40. Legality of reported self-defense gun use
We analyzed data from two national random-digit-dial surveys conducted under the auspices of the Harvard Injury Control Research Center.
Major findings: Criminal court judges who read the self-reported accounts of the purported self-defense gun use rated a majority as being illegal, even assuming that the respondent had a permit to own and to carry a gun, and that the respondent had described the event honestly from his own perspective.
Publication: Hemenway, David; Miller, Matthew; Azrael, Deborah. "Gun Use in the United States: Results from Two National Surveys." Injury Prevention. 2000; 6:263-267.

41. Hostile gun displays
Using data from a national random-digit-dial telephone survey conducted under the direction of the Harvard Injury Control Center, we examined the extent and nature of offensive gun use.
Major findings: Firearms are used far more often to frighten and intimidate than they are used in self-defense. All reported cases of criminal gun use, as well as many of the so-called self-defense gun uses, appear to be socially undesirable.
Publication: Hemenway, David; Azrael, Deborah. "The Relative Frequency of Offensive and Defensive Gun Use: Results of a National Survey." Violence and Victims. 2000; 15:257-272

42. Gun use in the home.
Using data from a national random-digit-dial telephone survey conducted under the direction of the Harvard Injury Control Research Center, we investigated how and when guns are used in the home.
Major findings: Guns in the home are probably used more often to frighten intimates than to thwart crime; other weapons are far more commonly used against intruders than are guns.
Publication: Azrael, Deborah R; Hemenway, David. "In the Safety of your own Home: Results from a National Survey of Gun Use at Home." Social Science and Medicine. 2000; 50:285-91

43. The wounding of criminals.
Using data from a survey of detainees in a Washington D.C. jail, we worked with a prison physician to investigate the circumstances of gunshot wounds to these criminals.
Major Findings: One in four of these detainees had been wounded, in events that appear unrelated to their incarceration.
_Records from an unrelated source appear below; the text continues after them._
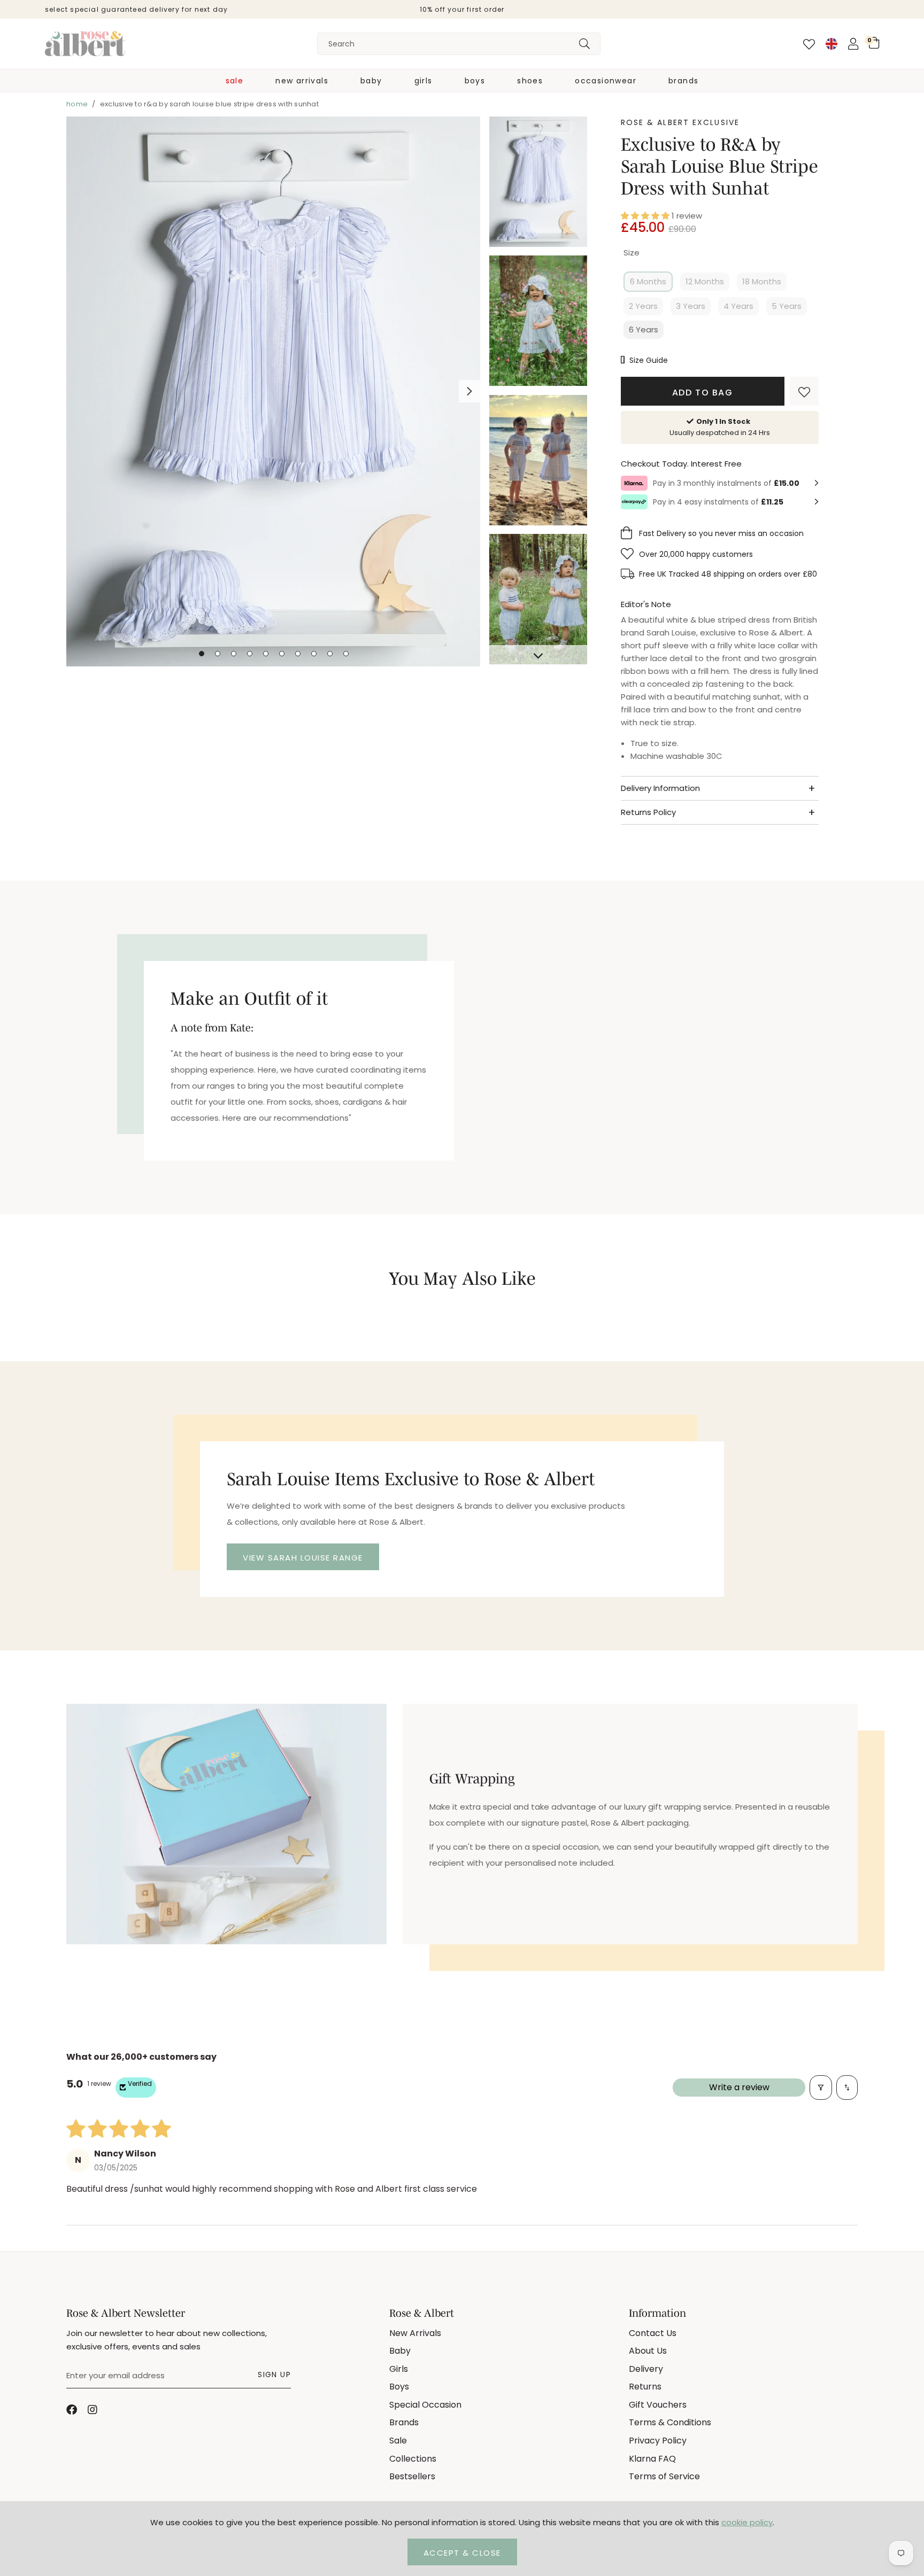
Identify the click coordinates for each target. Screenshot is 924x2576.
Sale (235, 80)
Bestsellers (412, 2476)
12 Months (705, 281)
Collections (412, 2459)
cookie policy (747, 2522)
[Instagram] (93, 2409)
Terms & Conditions (670, 2422)
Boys (475, 80)
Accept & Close (462, 2552)
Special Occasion (425, 2405)
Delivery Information (660, 788)
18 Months (761, 281)
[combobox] (458, 44)
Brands (683, 80)
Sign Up (274, 2374)
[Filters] (821, 2087)
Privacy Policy (658, 2440)
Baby (371, 80)
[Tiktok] (114, 2409)
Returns (645, 2386)
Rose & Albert (85, 44)
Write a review (739, 2087)
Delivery (646, 2369)
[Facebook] (71, 2409)
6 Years (643, 329)
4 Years (738, 306)
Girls (423, 80)
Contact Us (652, 2333)
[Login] (853, 44)
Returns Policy (648, 812)
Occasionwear (605, 80)
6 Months (648, 281)
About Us (648, 2351)
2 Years (643, 306)
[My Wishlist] (809, 44)
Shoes (530, 80)
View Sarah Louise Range (303, 1557)
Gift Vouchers (658, 2405)
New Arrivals (301, 80)
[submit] (584, 44)
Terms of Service (664, 2476)
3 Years (690, 306)
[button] (874, 43)
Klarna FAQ (652, 2459)
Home (77, 104)
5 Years (787, 306)
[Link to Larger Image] (273, 393)
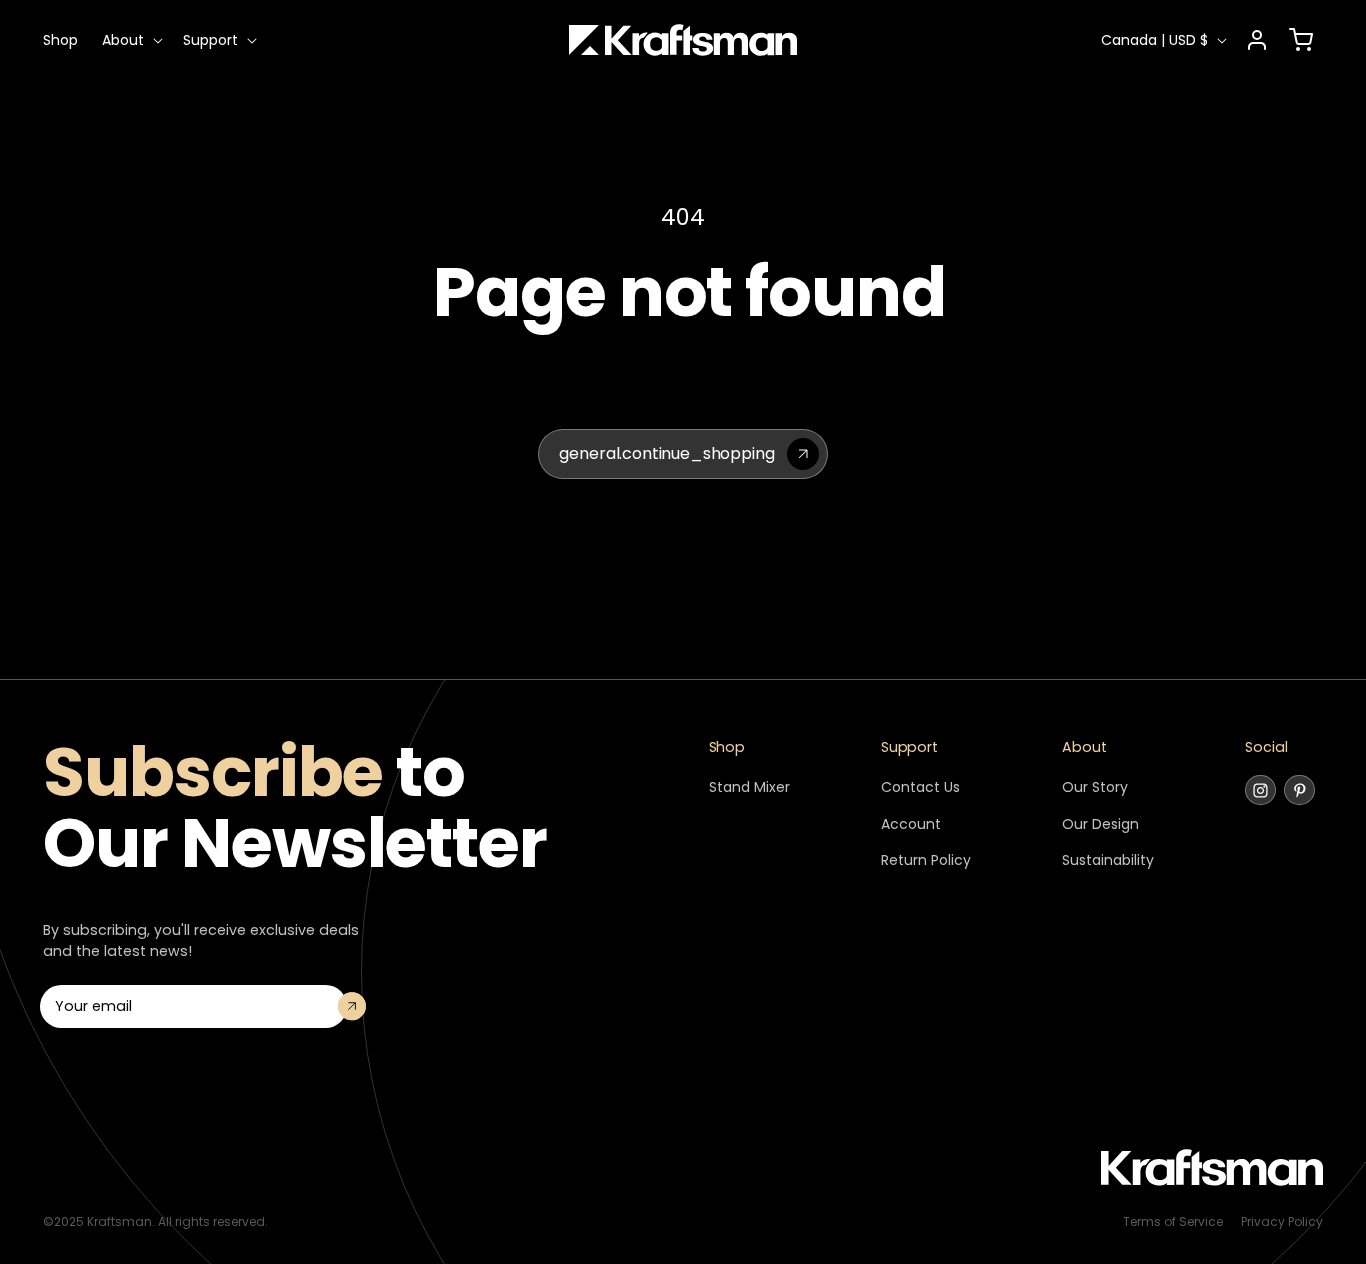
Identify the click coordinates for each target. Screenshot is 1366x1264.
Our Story (1095, 787)
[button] (130, 40)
Most were shot when they were victims of robberies, assaults and crossfires. Virtually none report being wounded by a "law-abiding citizen."
Publication: May, John P; Hemenway, David; Oen, Roger; Pitts, Khalid R. "When Criminals are Shot: A Survey of Washington DC Jail Detainees" Medscape General Medicine. 2000; June 28. www.medscape.com

44. Gun threats against and self-defense gun use by adolescents
We analyzed data from a telephone survey of 5,800 California adolescents aged 12-17, which asked questions about gun threats against, and self-defense gun use by these young people.
Major Findings: These young people were far more likely to be threatened with a gun than to use a gun in self-defense, and most of the reported self-defense gun uses were hostile interactions between armed adolescents.  Males, smokers, binge drinkers, those who threatened others and whose parents were less likely to know their whereabouts were more likely both to be threatened with a gun and to use a gun in self-defense.
Publication: Hemenway, David; Miller, Matthew.  "Gun Threats Against and Self-Defense Gun Use by California Adolescents." Archives of Pediatrics and Adolescent Medicine. 2004; 158:395-400.
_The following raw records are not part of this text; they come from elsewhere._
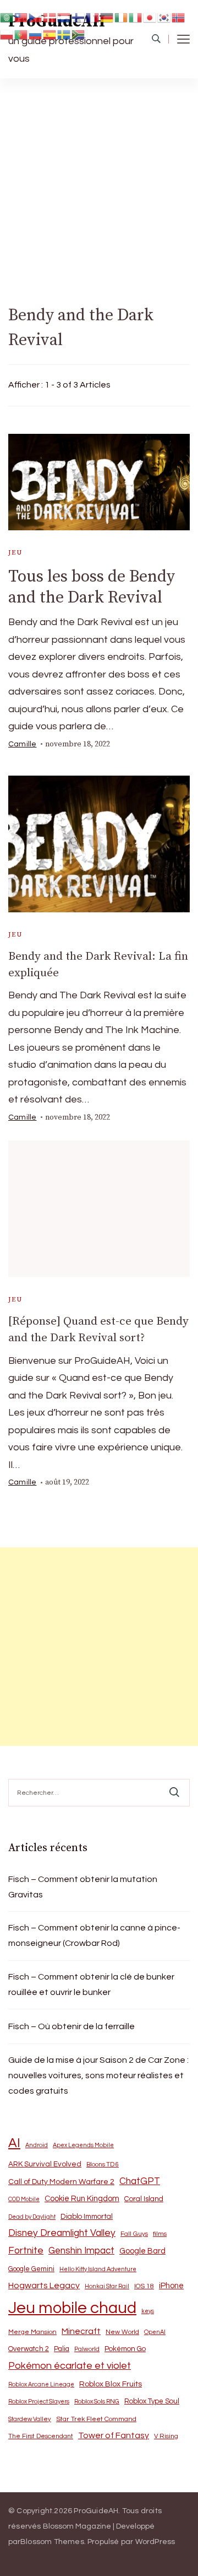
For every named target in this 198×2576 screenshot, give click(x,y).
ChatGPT (139, 2181)
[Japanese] (150, 17)
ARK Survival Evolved (44, 2164)
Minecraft (81, 2331)
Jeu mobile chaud (72, 2308)
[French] (93, 17)
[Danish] (50, 17)
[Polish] (7, 34)
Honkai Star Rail (107, 2286)
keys (147, 2311)
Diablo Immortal (87, 2216)
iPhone (171, 2286)
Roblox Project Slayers (38, 2401)
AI (14, 2143)
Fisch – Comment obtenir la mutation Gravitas (82, 1887)
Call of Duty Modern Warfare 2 (61, 2182)
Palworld (87, 2349)
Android (36, 2145)
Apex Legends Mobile (83, 2145)
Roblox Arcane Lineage (41, 2384)
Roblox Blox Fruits (110, 2384)
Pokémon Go (125, 2349)
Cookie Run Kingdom (82, 2199)
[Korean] (164, 17)
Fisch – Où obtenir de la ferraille (71, 2026)
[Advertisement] (99, 183)
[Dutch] (64, 17)
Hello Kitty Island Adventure (97, 2269)
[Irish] (121, 17)
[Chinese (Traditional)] (21, 17)
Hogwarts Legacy (44, 2285)
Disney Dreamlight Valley (62, 2233)
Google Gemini (31, 2269)
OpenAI (155, 2332)
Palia (61, 2349)
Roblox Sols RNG (96, 2401)
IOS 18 (144, 2286)
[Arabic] (7, 17)
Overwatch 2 (28, 2349)
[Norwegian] (179, 17)
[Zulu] (79, 34)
45. Batterers' use of guns
We analyzed survey data collected from over 8,000 males enrolled in a certified batterer intervention program in Massachusetts, 1999-2003.
Major Findings: Recent gun owners were 8 times more likely to have threatened their partners with a gun than non-gun owners.  Four main types of gun threat against partners were (a) threatening to shoot then, (b) threatening to shoot a pet or person the victim cares about, (c) cleaning, holding or loading a gun during an argument, and (d) shooting a gun during an argument.
Publication: Rothman, Emily; Hemenway, David; Miller, Matthew; Azrael, Deborah.  "Batterers' Use of Guns to Threaten Intimate Partners" Journal of the American Medical Women's Association, 2005; 60:62-68.